Market Volatility and Momentum: Evidence from Pakistani Stock Exchange

Authors

  • Anila Rafique Khan Capital University of Science and Technology, Islamabad, Pakistan
  • Muhammad Waqas Capital University of Science and Technology, Islamabad, Pakistan
  • Arshad Hassan Capital University of Science and Technology, Islamabad, Pakistan

DOI:

https://doi.org/10.30537/sijmb.v4i1.105

Keywords:

Market volatility, Momentum, Time-series predictability of momentum.

Abstract

This study explores the relationship between market volatility and momentum profitability. This study indicates that market state volatility has significant power to forecast momentum payoffs, especially in negative market states. The results are the context in the presence of market state and business cycle variables. Market premium is significant and negative. Market volatility is also found negatively influencing momentum profits. Volatility is divided into volatility in the positive market and volatility in the negative market. Both are significantly and negatively influencing momentum profits. Vol+ and Vol- both have negative signs; Vol- is dominant in terms of the magnitudes of the coefficient and the t-statistics. Business cycle effect measured by term and yield is not found significant. Non-linearity has not been observed regarding the term. Results are found robust for market adjusted momentum payoff. The study also explores the impact of market state, volatility and business cycles on the return of loser and winner portfolio.

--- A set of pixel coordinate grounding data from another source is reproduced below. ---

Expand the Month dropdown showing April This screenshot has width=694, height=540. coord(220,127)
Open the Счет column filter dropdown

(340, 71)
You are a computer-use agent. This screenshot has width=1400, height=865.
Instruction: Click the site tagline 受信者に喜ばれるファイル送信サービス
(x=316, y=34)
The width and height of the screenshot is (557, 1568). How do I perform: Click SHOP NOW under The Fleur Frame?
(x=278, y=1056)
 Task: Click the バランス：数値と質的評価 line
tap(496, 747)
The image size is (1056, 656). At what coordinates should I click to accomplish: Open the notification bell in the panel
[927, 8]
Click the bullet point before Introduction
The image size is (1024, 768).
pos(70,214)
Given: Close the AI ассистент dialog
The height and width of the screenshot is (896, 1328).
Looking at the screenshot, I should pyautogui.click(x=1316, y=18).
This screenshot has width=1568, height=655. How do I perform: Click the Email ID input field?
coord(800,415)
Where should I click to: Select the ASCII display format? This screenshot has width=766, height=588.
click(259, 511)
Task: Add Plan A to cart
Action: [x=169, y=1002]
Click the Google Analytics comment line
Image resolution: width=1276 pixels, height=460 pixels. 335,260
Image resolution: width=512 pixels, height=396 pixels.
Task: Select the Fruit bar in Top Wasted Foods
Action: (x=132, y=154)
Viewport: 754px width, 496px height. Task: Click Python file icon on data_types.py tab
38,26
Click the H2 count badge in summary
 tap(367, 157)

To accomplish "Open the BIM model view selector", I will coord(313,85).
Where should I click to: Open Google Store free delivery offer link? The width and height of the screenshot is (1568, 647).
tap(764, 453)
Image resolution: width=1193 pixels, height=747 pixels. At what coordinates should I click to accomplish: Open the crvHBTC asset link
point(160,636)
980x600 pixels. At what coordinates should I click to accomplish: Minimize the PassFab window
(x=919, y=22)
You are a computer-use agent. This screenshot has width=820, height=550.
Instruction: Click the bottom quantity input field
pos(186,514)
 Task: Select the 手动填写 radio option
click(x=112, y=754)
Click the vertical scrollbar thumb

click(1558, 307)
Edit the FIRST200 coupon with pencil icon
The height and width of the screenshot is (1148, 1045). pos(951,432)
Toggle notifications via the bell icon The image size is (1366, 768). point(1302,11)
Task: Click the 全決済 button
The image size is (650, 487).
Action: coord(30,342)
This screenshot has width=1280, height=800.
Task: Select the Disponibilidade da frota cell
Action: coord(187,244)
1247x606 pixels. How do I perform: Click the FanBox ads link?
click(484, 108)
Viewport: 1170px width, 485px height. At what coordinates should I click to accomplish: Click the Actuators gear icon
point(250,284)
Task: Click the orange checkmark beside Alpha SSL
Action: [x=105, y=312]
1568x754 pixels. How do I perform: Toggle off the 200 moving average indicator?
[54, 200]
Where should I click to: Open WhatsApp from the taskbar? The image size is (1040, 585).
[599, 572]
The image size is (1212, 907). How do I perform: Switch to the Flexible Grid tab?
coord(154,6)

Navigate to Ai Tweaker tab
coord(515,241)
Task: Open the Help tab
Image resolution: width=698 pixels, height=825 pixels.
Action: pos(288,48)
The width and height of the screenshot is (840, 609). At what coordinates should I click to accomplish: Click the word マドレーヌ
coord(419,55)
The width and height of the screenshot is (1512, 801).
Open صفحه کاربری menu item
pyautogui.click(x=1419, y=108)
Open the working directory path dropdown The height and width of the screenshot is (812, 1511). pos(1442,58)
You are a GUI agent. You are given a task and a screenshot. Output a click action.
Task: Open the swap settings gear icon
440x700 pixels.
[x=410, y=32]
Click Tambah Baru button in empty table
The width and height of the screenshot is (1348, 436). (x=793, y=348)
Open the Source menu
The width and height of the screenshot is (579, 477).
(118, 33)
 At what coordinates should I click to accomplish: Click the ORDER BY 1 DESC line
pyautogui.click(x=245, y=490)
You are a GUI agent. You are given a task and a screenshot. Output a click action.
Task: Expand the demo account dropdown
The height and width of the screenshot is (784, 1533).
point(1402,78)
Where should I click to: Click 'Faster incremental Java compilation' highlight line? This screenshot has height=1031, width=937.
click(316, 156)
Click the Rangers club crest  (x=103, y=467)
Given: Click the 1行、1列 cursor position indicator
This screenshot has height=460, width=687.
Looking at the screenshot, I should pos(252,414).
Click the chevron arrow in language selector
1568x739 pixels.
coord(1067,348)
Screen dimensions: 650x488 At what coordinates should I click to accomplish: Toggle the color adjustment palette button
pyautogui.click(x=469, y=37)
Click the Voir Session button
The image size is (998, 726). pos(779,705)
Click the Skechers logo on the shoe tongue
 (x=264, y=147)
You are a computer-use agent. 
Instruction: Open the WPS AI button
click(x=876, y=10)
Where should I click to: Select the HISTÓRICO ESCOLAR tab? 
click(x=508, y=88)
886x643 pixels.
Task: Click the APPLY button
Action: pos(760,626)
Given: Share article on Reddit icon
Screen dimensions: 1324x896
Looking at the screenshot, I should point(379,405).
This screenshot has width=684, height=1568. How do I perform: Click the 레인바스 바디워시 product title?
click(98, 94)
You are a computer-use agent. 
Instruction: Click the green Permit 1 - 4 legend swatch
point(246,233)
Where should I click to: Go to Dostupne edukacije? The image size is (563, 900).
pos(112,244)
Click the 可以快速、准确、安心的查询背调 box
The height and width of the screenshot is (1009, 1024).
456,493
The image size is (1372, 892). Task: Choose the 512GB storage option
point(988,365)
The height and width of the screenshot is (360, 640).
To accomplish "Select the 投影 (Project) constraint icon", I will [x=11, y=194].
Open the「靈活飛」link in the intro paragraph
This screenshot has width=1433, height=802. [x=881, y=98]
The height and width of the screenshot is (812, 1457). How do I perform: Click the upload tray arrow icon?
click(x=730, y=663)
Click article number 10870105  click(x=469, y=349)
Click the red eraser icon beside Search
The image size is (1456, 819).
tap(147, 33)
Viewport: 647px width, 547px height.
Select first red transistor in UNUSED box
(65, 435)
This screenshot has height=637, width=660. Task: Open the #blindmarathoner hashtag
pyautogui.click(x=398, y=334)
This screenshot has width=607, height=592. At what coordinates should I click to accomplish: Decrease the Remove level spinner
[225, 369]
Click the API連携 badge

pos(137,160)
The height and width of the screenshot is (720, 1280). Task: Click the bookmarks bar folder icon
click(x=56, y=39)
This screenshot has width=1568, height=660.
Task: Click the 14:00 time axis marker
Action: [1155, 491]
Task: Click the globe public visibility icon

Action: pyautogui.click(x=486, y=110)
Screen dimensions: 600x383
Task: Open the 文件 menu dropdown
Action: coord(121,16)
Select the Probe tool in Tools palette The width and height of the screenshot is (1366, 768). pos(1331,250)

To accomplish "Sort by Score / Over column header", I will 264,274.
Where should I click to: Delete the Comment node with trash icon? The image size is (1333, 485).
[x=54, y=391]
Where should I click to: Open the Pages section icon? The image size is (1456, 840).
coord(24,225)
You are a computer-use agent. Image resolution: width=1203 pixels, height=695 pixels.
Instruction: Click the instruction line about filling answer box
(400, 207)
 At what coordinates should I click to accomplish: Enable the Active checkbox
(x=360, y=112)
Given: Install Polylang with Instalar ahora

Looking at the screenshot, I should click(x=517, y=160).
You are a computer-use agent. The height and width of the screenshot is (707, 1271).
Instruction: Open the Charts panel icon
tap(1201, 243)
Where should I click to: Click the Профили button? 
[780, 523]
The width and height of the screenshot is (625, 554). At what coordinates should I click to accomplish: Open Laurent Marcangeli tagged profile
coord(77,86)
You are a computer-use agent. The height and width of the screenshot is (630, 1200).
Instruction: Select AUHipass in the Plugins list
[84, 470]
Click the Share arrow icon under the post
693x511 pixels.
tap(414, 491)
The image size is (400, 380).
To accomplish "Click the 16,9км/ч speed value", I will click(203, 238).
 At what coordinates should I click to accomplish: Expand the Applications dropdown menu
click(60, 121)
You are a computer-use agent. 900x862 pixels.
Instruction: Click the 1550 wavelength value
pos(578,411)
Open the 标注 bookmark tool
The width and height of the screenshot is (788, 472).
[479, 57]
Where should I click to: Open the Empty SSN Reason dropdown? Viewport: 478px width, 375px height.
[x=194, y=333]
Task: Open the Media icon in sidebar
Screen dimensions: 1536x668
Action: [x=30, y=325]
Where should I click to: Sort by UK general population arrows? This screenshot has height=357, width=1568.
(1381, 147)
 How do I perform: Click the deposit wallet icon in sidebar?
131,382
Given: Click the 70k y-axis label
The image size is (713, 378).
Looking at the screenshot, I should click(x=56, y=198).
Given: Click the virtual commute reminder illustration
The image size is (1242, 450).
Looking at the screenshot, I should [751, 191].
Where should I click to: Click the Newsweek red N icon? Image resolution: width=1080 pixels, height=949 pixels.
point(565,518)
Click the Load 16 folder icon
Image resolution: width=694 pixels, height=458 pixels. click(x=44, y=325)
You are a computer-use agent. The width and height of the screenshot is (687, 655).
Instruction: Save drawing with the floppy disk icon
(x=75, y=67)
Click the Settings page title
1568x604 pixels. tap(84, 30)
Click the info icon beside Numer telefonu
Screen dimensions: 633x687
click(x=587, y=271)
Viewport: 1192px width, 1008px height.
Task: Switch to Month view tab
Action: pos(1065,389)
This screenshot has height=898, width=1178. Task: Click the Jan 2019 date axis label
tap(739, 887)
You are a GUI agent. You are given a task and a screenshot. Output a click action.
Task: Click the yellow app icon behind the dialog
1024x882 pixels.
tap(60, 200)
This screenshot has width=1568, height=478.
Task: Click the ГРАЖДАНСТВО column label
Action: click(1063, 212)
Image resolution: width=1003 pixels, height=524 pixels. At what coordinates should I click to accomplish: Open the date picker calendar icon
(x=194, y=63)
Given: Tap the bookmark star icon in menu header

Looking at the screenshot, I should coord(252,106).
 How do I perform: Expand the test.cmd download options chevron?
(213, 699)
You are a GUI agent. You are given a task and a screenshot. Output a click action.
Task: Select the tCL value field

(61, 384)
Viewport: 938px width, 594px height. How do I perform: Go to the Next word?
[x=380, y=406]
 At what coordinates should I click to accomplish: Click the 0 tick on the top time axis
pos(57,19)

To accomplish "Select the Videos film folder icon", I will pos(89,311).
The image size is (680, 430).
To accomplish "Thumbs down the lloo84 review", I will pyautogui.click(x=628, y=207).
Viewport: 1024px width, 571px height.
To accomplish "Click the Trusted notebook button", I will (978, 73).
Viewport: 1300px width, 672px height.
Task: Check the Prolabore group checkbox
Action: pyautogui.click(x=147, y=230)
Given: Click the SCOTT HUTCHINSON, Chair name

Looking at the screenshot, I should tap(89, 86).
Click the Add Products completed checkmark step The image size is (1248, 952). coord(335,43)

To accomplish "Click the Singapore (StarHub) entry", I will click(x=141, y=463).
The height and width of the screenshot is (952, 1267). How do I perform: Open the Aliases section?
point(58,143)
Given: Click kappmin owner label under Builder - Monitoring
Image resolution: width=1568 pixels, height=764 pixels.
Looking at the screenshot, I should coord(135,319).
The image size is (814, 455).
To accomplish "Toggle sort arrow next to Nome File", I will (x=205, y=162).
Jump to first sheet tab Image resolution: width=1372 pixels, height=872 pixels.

This study reports that returns of the loser portfolios are explained by market component, whereas volatility is found to be insignificant. The macroeconomic variables TERM, TERM2 and YLD show signs of statistical significance. Market factor is significantly and positively influencing winner portfolios. The results indicate that volatile markets forecast low returns on winner stocks. Return dispersion used to measures cross-sectional is also found significant. The study recommends that investors should devise investment and momentum strategies on the basis of the volatility of stocks and the business cycle. The tests of this study show that volatile down markets forecast low momentum payoffs. The time-series predictability of momentum is asymmetric, which arises from loser stocks.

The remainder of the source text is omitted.